▶ _Exercise objective_
The expected answer comprises all lines from the entries that contain the string "icon".

▶ _Data for processing_
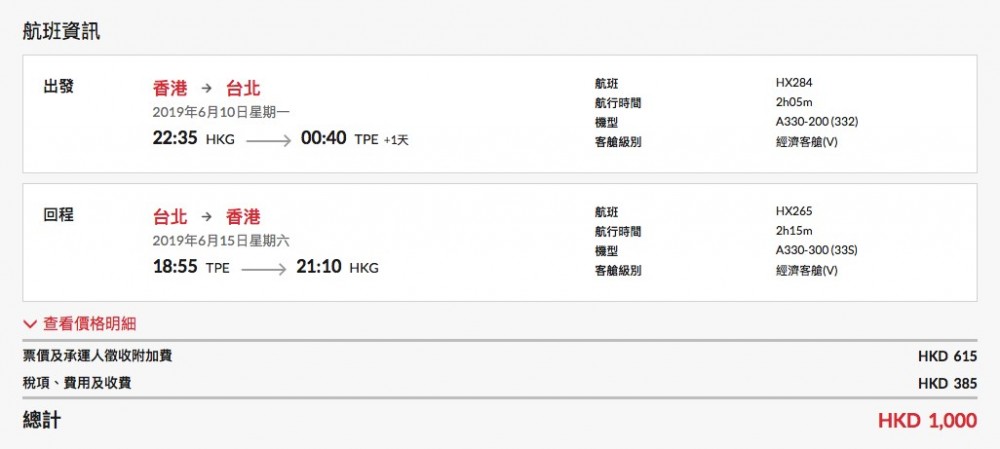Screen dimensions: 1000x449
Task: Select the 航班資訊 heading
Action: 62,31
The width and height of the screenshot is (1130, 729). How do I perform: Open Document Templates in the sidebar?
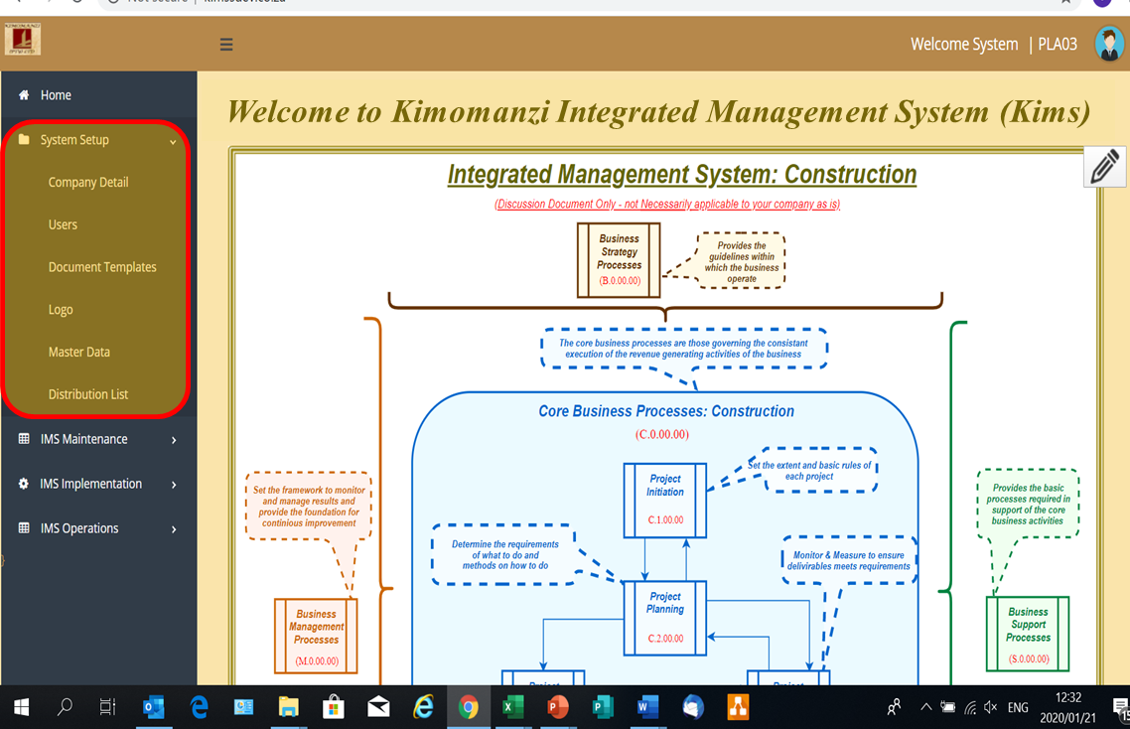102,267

* * *

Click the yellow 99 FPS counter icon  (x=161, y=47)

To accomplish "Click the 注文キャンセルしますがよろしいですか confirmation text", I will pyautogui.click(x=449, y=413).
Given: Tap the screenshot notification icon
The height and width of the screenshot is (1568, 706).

▶ _Answer_
Click the yellow 99 FPS counter icon  (x=161, y=47)
Given: Tap the screenshot notification icon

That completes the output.